Berlusconi e il Milan alla frutta

t_ac_milan_caricature_e_vignette-5857080 Per vent’anni abbiamo affidato le sorti dell’Italia a un signore che, diceva lui, con la politica non aveva niente a che fare, ma con l’economia, sì. Nacque il mito del self made man di successo e tutti a cantarne le lodi, anche molti suoi avversari politici, che magari dissentivano dalle idee, ma non si permettevano di contestarne le capacità imprenditoriali.

Ora, non per dire, molte cose che ha intrapreso sono state redditizie e ha conseguito splendidi risultati, ma la gestione no, quella non era pane per i suoi denti, alla fine i nodi sono venuti al pettine.

Il signore in questione è Silvio, i risultati non sono venuti da Mediaset, che anzi è stata salvata proprio dal suo scendere in campo, sennò col cavolo che Geronzi gli collocava 4.500 miliardi di lire di debiti a lungo termine, visto che nel frattempo uno dei suoi amichetti (lui sì politico) era “sparito” in Tunisia, quindi intercessioni zero presso governi presenti e futuri.

Non parlo neppure di Mediolanum, che Doris ha sempre guidato come gli è parso e che quando Silvio voleva far cassa ha detto: accà nisciuno è fesso, tieni botta e trova il contante da altre bande, tanto in questo sei bravo, visto che anche tu come me, vieni dal nulla.

Parlo del Milan, lo ha comprato a pezzi e per una pipa di tabacco, ha cambiato le regole del gioco, ha investito in un allenatore Carneade, Sacchi, che ha sparigliato il mazzo. Gli ha detto chi e cosa gli serviva, lui puntualmente ha provveduto e la squadra è diventata la più titolata del mondo : gli scudetti come se piovesse, poi le champions a grappoli e ancora di più se avesse tenuto Sacchi come consiliore e non si fosse affidato a rubagalline che hanno intrallazzato con i manager dei giocatori. Ora il Milan è a pezzi, poi magari una manina per andare in Europa cercheranno di dargliela, ma l’isteria è alle porte. La Barbara voleva un posto e una visibilità come gli altri figli e quindi ha preteso di essere AD, di calcio capiva quanto le spiegavano al Number One (alla voce foto pagate a Corona) o tra le lenzuola (alla voce Pato), quindi in sei mesi ha mandato a stendere tre allenatori: Allegri (ora primo con la Juve), poi Seedorf (che come sempre ha detto quello che pensava) e infine Inzaghi (che ormai, cercate le foto, segue le partite con un rosario in mano).

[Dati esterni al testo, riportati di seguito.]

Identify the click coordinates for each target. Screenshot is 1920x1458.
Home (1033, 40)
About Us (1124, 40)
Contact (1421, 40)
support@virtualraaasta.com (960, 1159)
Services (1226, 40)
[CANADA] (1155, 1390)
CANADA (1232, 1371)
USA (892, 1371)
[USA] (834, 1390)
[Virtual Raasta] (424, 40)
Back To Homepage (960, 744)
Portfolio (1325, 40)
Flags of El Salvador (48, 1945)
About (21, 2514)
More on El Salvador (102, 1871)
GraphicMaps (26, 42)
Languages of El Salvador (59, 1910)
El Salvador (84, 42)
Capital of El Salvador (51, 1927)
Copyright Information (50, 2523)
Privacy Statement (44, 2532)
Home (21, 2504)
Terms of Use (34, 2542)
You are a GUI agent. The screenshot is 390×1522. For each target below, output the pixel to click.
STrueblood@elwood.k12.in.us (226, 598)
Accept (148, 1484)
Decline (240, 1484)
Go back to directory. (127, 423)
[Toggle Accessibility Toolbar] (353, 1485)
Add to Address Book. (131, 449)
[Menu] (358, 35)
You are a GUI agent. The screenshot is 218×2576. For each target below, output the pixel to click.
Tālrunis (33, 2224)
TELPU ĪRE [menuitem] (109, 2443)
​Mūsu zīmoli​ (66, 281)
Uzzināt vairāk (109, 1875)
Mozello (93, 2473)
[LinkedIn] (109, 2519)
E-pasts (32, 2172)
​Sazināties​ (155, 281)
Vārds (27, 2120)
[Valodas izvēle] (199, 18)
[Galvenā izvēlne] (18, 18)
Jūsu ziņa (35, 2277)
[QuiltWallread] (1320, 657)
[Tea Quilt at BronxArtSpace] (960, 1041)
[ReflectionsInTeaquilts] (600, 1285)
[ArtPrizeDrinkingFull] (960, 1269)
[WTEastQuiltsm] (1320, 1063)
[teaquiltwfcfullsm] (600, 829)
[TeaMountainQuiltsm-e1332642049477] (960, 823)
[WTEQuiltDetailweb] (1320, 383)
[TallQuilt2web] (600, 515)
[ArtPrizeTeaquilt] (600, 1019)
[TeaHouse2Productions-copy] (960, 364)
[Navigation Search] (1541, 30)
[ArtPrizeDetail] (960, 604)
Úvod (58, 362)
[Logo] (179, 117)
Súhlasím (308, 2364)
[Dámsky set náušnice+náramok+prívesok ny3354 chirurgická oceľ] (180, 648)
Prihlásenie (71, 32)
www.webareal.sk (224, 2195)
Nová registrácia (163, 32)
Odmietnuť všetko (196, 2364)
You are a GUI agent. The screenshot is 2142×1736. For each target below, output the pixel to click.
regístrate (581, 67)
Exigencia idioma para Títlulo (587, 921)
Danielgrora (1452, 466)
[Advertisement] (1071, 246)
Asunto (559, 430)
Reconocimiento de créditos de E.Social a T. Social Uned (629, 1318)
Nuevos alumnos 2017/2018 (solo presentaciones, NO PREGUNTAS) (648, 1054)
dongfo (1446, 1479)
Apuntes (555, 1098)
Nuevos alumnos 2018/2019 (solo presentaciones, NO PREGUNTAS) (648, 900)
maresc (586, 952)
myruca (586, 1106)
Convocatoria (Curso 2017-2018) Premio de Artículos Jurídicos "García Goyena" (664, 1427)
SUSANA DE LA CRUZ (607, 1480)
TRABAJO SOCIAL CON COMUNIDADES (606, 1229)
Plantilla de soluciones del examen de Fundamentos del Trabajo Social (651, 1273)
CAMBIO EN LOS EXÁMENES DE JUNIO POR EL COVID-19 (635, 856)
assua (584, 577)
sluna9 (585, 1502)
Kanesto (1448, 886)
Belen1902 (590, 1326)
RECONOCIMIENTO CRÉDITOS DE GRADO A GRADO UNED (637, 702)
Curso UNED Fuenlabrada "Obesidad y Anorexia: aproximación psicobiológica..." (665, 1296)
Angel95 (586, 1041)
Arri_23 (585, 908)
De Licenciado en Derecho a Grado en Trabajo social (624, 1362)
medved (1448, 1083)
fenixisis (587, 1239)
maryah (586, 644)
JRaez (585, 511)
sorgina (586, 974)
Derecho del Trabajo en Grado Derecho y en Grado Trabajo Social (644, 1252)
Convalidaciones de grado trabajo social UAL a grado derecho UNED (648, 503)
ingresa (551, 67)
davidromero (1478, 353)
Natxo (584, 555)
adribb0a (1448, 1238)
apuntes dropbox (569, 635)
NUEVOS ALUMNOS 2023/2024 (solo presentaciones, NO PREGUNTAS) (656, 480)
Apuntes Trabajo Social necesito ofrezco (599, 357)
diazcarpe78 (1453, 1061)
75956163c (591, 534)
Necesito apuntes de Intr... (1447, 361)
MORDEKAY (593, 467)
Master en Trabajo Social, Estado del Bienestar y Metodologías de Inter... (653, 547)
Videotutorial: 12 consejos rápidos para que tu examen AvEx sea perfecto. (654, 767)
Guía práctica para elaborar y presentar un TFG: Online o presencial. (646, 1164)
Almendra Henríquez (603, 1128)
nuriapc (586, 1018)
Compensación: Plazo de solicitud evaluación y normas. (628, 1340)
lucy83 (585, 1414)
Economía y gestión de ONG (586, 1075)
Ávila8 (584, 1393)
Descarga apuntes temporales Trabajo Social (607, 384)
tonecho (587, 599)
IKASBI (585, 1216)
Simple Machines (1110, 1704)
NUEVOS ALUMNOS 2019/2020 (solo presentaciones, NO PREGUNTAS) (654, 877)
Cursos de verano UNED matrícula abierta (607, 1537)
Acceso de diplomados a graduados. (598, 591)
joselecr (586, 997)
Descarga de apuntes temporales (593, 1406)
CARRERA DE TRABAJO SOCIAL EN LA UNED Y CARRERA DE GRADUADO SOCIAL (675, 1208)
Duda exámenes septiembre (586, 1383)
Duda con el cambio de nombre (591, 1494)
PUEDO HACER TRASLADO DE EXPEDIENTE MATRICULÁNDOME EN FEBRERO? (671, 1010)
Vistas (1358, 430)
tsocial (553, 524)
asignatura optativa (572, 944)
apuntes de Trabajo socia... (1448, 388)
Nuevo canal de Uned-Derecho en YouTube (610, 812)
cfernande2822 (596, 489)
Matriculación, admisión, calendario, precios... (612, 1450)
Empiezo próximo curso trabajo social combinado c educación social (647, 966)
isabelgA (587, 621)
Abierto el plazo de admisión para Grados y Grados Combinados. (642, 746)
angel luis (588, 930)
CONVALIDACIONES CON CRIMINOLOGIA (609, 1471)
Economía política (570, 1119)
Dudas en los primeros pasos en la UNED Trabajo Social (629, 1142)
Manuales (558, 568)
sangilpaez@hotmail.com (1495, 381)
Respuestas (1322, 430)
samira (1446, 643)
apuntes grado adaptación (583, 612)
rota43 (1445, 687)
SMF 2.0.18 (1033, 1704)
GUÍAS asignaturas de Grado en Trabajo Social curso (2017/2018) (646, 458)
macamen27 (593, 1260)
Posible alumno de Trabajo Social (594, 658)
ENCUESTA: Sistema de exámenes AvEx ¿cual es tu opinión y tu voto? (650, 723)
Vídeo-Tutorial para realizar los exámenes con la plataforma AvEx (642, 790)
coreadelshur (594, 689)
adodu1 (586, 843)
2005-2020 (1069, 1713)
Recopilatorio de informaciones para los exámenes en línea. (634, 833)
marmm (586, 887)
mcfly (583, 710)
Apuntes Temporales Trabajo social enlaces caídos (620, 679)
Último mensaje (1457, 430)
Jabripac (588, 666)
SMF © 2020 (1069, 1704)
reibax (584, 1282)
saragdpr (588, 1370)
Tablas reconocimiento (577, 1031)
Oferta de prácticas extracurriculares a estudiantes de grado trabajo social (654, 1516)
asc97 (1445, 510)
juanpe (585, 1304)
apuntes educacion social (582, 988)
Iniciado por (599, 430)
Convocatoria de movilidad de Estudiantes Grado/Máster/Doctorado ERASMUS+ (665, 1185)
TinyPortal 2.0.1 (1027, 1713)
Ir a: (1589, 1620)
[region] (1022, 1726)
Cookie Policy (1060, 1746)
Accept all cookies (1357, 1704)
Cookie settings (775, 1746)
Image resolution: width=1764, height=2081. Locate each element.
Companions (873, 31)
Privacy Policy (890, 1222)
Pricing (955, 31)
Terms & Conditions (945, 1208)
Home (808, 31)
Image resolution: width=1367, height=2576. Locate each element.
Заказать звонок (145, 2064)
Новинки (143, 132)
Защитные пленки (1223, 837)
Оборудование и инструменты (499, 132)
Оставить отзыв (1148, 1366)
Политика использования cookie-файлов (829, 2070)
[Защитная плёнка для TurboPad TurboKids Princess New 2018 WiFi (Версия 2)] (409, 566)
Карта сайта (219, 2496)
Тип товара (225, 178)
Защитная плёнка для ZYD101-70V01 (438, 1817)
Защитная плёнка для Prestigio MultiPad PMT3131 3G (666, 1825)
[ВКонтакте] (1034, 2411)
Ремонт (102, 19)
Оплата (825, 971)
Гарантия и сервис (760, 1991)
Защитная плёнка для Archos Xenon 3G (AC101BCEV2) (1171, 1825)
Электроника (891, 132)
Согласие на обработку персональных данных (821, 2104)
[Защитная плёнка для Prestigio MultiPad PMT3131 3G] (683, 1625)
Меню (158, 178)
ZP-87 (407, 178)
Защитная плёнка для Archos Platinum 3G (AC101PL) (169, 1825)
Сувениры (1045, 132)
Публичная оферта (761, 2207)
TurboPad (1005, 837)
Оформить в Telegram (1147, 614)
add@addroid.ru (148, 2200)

Tra non molto si saprà chi compra e quanto paga, intanto sta guardando i conti (alla voce prima vedere soldi, poi vedere cammello). Non risultano cene eleganti e olgettine in fermento, solo grigi ragiunat che spulciano bilanci e chiederanno puntualmente spiegazioni di giocatori strapagati e mai pervenuti o di altre piccole magagne. O forse no. Alla fine arriverà qualcuno che vuol fare business e non essere il re della tribuna. Sono finiti i tempi degli Abramovich (a proposito Silvio ci aveva provato con Putin, ma si è trovato con il due di picche in mano). Ora è il tempo dei Tohir. Almeno per l’Italia. Da noi quelli col grano da buttare non vengono. Noi non abbiamo passerelle importanti, siamo provincia e quindi ci toccano quelli che vogliono guadagnare. Non siamo più nel giro buono. Lo saremmo forse se non avessero fatto scuola i Carraro, i Moggi, i Galliani e non avessimo il sor Tavecchio a capo del nostro calcio.

Quindi adieu, caro Milan e chissà che non cominci una nuova vera avventura.

Alla famiglia Berlusconi, che dire ? Sono stati una meteora che ora deve fare i conti e non le contesse come quando avevano il mazzo in mano e davano le carte. Quanto fossero bravi ce lo ricordavano all’estero (alla voce Sarkò e Merkel) e tutte le grugnate prese negli investimenti di Mediaset nel mondo. Che strano, guadagnavano solo qui, fuori mai. Invidia, dite ? Allora non mi sono spiegato, ma voi credete ancora a Babbo Natale?